ですが元々自分はtoCのサービスUIをやっていたこともあり、ソフトウェアの設計知見はほぼなく上記の解決に対してほとんど力になれていなかったなと感じます…。
MIMIGURIの開発マネージャーがめちゃくちゃ対話的な方で、そのあたり沢山助けられながら上記に対しての相談を重ね、日々少しずつ進めていました。

UIは入った時点ですでにほぼ完成形の状態でしたが、インタラクションから考えられていたため開発とのコミュニケーションの中で出てくる仕様の疑問や矛盾について、考えれば考えるほど「わからない」ことが増えていきました。

UIデザインサポート→正式にPM役割へ

そんななかで、自分がこのプロダクトのPdM役割(兼UIデザイナー)をいただきました(いまだにできてるとは思えずぐぬぬな状態ですが。またその話はいずれ)。

めちゃくちゃありがたいと思った反面、「いや自分ドメイン理解何もできてないんですけど!?」みたいな状況で、まぁでもキャッチアップ続けてれば「なんとかなるかな…」くらいの気持ちでいました。

なんとかならんかった。

なんとかならんかった。

難易度高い、課題解像度が低過ぎる、よくわからない。何がどうわからないかもよくわからない。上流の会話に入れない。
でも目の前の、開発を進めるための仕様策定やUIデザインの調整業務も多々あり、そこを言い訳になかなか動くことができませんでした。

そもそも、このPdMという役割はどこまでを責務としているのか、何を期待されているのかがよくわからなかった。(後ほど詳しく書きます)
これが一番行動のネックになっていながらも一番聞くのが難しかったです。

わからなさに対する焦りと無力感を乗り越えて

この時期はプロダクトに入って1ヶ月・入社して3ヶ月頃でした。自分の理解のなさ、役に立てない感覚が押し寄せてきて結構凹んでいました。

前職ではtoCプロダクト、デザインマネジメント、PjM領域で一定成功していたりなんとかなっていたのですが、フェーズや領域の違いからほとんど通用しませんでした。

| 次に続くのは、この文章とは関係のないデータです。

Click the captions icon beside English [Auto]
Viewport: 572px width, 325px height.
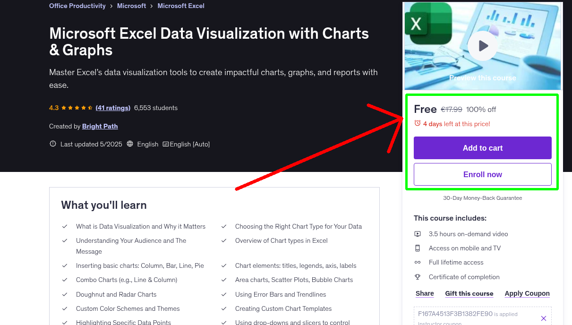point(166,144)
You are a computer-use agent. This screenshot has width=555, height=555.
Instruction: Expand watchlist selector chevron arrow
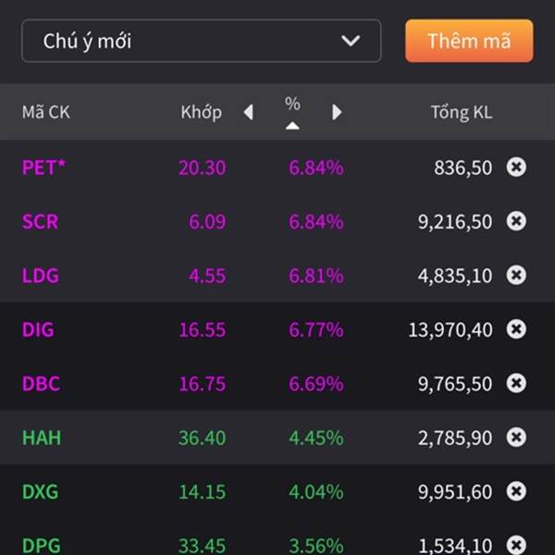(351, 41)
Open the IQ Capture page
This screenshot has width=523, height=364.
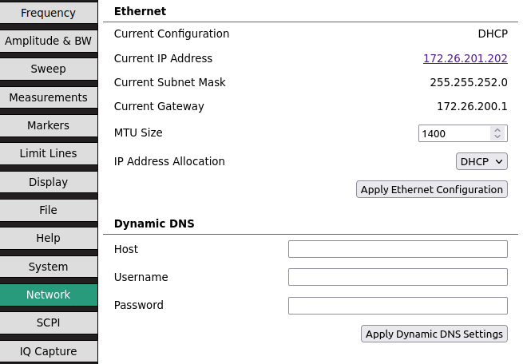[48, 351]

対話的な組織とわかっていても、「できない人間」と思われることに対する怖さ

前段でMIMIGURIの組織の良さには対話的であることや、寛容性の高さがあると書きました。
それがわかっていても、「自分より上の立場にいる人からの評価が下がってしまうかも」「わかっていない自分を曝け出す恥ずかしさや悔しさ」といった恐怖心は拭えていませんでした。

これはなんなんでしょうね。
そもそも自分が「できる人間」とは思っていませんが、それでも入社してから「早く活躍したい」「成果を出したい」「役に立ちたい」という気持ちは少なからずあり、それに相反する状況は受け入れ難かったのかもしれません。うーん!

変化のきっかけ

よくMIMIGURIでは「葛藤を開く」という言い方をされます。
MIMIGURIには「知を開いて、巡らせ、結び合わせる。」というバリューがありますが、「開く」という行為をとても大事にしていると感じます。(もちろん「巡らせ」「結び合わせる」ことに対する試行錯誤も日々各所で行われています)

ちょうどこの記事の(表)の公開をされているCCO(Chief Cultivating Officer)と1on1する機会があったのですが、そこで「自分いまめっちゃ悩んでるんですよ!(要約)」という話から「自分の前提を開く大切さ」について話をしました。

CCO自身もMIMIGURIに入社してから沢山悩み、葛藤していること。葛藤をぶつけ、自分の前提(なぜそう思うのか、そうするのか)に向き合い、しっかり言語化して相手に開くことで、自分がやるべきことの精度をあげていくのだ、というような話をしました。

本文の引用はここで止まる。